**TASK STATEMENT:** Please copy each of the following lines word for word, in the same order.

**DATA ENTRIES:**
## BEGIN
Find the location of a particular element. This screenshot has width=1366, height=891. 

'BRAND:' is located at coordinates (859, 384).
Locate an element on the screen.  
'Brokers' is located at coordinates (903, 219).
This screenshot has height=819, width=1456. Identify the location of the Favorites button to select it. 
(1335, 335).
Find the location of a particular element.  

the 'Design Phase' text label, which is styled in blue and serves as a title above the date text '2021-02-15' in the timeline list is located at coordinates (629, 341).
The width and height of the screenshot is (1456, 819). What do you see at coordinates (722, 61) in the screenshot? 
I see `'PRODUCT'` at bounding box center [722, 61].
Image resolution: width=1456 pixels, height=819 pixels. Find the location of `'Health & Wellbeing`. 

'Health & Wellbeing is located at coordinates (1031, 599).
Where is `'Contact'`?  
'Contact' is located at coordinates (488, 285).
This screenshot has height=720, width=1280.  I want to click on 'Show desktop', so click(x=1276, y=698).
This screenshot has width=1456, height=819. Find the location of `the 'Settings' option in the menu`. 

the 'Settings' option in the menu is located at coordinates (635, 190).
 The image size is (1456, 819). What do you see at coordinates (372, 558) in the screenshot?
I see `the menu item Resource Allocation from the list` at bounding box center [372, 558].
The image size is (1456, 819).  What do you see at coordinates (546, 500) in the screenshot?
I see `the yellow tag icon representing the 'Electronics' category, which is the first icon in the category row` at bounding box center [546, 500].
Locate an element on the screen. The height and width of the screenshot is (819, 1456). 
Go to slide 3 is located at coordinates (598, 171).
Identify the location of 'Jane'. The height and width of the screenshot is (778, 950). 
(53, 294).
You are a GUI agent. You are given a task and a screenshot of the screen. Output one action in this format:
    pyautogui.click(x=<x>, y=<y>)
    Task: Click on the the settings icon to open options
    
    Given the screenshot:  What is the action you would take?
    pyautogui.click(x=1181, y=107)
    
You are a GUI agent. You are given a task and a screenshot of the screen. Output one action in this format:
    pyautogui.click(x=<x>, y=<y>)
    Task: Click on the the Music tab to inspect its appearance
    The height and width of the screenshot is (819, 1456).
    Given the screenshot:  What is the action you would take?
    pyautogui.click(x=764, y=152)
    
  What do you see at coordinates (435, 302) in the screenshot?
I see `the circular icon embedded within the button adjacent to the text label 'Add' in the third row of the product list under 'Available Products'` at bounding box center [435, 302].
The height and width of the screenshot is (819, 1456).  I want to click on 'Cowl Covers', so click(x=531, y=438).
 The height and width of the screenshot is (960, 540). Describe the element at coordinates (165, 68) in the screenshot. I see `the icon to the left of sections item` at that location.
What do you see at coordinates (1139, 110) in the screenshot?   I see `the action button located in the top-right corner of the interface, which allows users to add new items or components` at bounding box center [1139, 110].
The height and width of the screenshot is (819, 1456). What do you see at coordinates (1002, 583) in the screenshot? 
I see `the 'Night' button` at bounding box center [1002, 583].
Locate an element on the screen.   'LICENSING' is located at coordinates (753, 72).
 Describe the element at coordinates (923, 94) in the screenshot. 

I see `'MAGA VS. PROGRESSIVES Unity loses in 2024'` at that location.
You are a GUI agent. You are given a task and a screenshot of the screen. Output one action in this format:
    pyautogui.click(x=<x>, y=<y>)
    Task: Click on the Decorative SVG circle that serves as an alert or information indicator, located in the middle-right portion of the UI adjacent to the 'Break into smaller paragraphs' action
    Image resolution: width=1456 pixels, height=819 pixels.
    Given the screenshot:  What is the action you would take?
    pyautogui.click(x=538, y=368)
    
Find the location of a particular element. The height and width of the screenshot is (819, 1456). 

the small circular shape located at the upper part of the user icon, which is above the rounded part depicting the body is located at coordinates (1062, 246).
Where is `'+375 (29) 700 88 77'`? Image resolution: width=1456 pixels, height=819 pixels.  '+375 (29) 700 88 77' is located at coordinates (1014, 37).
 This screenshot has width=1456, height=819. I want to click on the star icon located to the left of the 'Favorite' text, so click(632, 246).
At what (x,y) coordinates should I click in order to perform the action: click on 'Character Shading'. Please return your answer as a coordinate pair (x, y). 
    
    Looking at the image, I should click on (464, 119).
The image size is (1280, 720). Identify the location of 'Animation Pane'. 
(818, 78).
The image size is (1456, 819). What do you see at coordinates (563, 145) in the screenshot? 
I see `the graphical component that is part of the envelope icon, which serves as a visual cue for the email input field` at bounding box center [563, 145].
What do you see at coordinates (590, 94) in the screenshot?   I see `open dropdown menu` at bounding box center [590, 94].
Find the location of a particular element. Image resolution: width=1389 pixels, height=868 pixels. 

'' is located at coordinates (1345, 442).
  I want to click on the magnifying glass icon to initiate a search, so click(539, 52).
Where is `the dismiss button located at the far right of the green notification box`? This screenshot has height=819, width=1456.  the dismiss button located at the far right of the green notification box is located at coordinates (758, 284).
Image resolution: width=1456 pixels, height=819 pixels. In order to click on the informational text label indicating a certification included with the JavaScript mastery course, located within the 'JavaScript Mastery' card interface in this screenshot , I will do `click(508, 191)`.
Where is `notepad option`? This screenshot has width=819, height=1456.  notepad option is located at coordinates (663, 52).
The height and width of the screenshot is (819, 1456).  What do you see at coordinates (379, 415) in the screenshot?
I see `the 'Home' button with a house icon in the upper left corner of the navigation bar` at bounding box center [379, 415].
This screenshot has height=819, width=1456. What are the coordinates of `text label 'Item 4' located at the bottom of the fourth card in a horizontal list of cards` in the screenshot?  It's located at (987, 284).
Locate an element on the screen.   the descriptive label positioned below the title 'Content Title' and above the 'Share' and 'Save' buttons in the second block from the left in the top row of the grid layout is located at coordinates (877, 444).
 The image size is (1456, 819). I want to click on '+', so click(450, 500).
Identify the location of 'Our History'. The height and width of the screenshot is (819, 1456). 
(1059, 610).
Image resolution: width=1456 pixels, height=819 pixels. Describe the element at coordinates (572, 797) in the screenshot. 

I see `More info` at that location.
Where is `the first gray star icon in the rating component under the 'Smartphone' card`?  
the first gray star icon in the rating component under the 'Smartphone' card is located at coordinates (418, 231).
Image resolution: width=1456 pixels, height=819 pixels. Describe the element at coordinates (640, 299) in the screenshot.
## END
**WRITTEN SOLUTION:**
Find the location of a particular element. This screenshot has width=1366, height=891. 

'BRAND:' is located at coordinates (859, 384).
Locate an element on the screen.  
'Brokers' is located at coordinates (903, 219).
This screenshot has height=819, width=1456. Identify the location of the Favorites button to select it. 
(1335, 335).
Find the location of a particular element.  

the 'Design Phase' text label, which is styled in blue and serves as a title above the date text '2021-02-15' in the timeline list is located at coordinates (629, 341).
The width and height of the screenshot is (1456, 819). What do you see at coordinates (722, 61) in the screenshot? 
I see `'PRODUCT'` at bounding box center [722, 61].
Image resolution: width=1456 pixels, height=819 pixels. Find the location of `'Health & Wellbeing`. 

'Health & Wellbeing is located at coordinates (1031, 599).
Where is `'Contact'`?  
'Contact' is located at coordinates (488, 285).
This screenshot has height=720, width=1280.  I want to click on 'Show desktop', so click(x=1276, y=698).
This screenshot has width=1456, height=819. Find the location of `the 'Settings' option in the menu`. 

the 'Settings' option in the menu is located at coordinates (635, 190).
 The image size is (1456, 819). What do you see at coordinates (372, 558) in the screenshot?
I see `the menu item Resource Allocation from the list` at bounding box center [372, 558].
The image size is (1456, 819).  What do you see at coordinates (546, 500) in the screenshot?
I see `the yellow tag icon representing the 'Electronics' category, which is the first icon in the category row` at bounding box center [546, 500].
Locate an element on the screen. The height and width of the screenshot is (819, 1456). 
Go to slide 3 is located at coordinates (598, 171).
Identify the location of 'Jane'. The height and width of the screenshot is (778, 950). 
(53, 294).
You are a GUI agent. You are given a task and a screenshot of the screen. Output one action in this format:
    pyautogui.click(x=<x>, y=<y>)
    Task: Click on the the settings icon to open options
    
    Given the screenshot:  What is the action you would take?
    pyautogui.click(x=1181, y=107)
    
You are a GUI agent. You are given a task and a screenshot of the screen. Output one action in this format:
    pyautogui.click(x=<x>, y=<y>)
    Task: Click on the the Music tab to inspect its appearance
    The height and width of the screenshot is (819, 1456).
    Given the screenshot:  What is the action you would take?
    pyautogui.click(x=764, y=152)
    
  What do you see at coordinates (435, 302) in the screenshot?
I see `the circular icon embedded within the button adjacent to the text label 'Add' in the third row of the product list under 'Available Products'` at bounding box center [435, 302].
The height and width of the screenshot is (819, 1456).  I want to click on 'Cowl Covers', so click(x=531, y=438).
 The height and width of the screenshot is (960, 540). Describe the element at coordinates (165, 68) in the screenshot. I see `the icon to the left of sections item` at that location.
What do you see at coordinates (1139, 110) in the screenshot?   I see `the action button located in the top-right corner of the interface, which allows users to add new items or components` at bounding box center [1139, 110].
The height and width of the screenshot is (819, 1456). What do you see at coordinates (1002, 583) in the screenshot? 
I see `the 'Night' button` at bounding box center [1002, 583].
Locate an element on the screen.   'LICENSING' is located at coordinates (753, 72).
 Describe the element at coordinates (923, 94) in the screenshot. 

I see `'MAGA VS. PROGRESSIVES Unity loses in 2024'` at that location.
You are a GUI agent. You are given a task and a screenshot of the screen. Output one action in this format:
    pyautogui.click(x=<x>, y=<y>)
    Task: Click on the Decorative SVG circle that serves as an alert or information indicator, located in the middle-right portion of the UI adjacent to the 'Break into smaller paragraphs' action
    Image resolution: width=1456 pixels, height=819 pixels.
    Given the screenshot:  What is the action you would take?
    pyautogui.click(x=538, y=368)
    
Find the location of a particular element. The height and width of the screenshot is (819, 1456). 

the small circular shape located at the upper part of the user icon, which is above the rounded part depicting the body is located at coordinates (1062, 246).
Where is `'+375 (29) 700 88 77'`? Image resolution: width=1456 pixels, height=819 pixels.  '+375 (29) 700 88 77' is located at coordinates (1014, 37).
 This screenshot has width=1456, height=819. I want to click on the star icon located to the left of the 'Favorite' text, so click(632, 246).
At what (x,y) coordinates should I click in order to perform the action: click on 'Character Shading'. Please return your answer as a coordinate pair (x, y). 
    
    Looking at the image, I should click on (464, 119).
The image size is (1280, 720). Identify the location of 'Animation Pane'. 
(818, 78).
The image size is (1456, 819). What do you see at coordinates (563, 145) in the screenshot? 
I see `the graphical component that is part of the envelope icon, which serves as a visual cue for the email input field` at bounding box center [563, 145].
What do you see at coordinates (590, 94) in the screenshot?   I see `open dropdown menu` at bounding box center [590, 94].
Find the location of a particular element. Image resolution: width=1389 pixels, height=868 pixels. 

'' is located at coordinates (1345, 442).
  I want to click on the magnifying glass icon to initiate a search, so click(539, 52).
Where is `the dismiss button located at the far right of the green notification box`? This screenshot has height=819, width=1456.  the dismiss button located at the far right of the green notification box is located at coordinates (758, 284).
Image resolution: width=1456 pixels, height=819 pixels. In order to click on the informational text label indicating a certification included with the JavaScript mastery course, located within the 'JavaScript Mastery' card interface in this screenshot , I will do `click(508, 191)`.
Where is `notepad option`? This screenshot has width=819, height=1456.  notepad option is located at coordinates (663, 52).
The height and width of the screenshot is (819, 1456).  What do you see at coordinates (379, 415) in the screenshot?
I see `the 'Home' button with a house icon in the upper left corner of the navigation bar` at bounding box center [379, 415].
This screenshot has height=819, width=1456. What are the coordinates of `text label 'Item 4' located at the bottom of the fourth card in a horizontal list of cards` in the screenshot?  It's located at (987, 284).
Locate an element on the screen.   the descriptive label positioned below the title 'Content Title' and above the 'Share' and 'Save' buttons in the second block from the left in the top row of the grid layout is located at coordinates (877, 444).
 The image size is (1456, 819). I want to click on '+', so click(450, 500).
Identify the location of 'Our History'. The height and width of the screenshot is (819, 1456). 
(1059, 610).
Image resolution: width=1456 pixels, height=819 pixels. Describe the element at coordinates (572, 797) in the screenshot. 

I see `More info` at that location.
Where is `the first gray star icon in the rating component under the 'Smartphone' card`?  
the first gray star icon in the rating component under the 'Smartphone' card is located at coordinates (418, 231).
Image resolution: width=1456 pixels, height=819 pixels. Describe the element at coordinates (640, 299) in the screenshot.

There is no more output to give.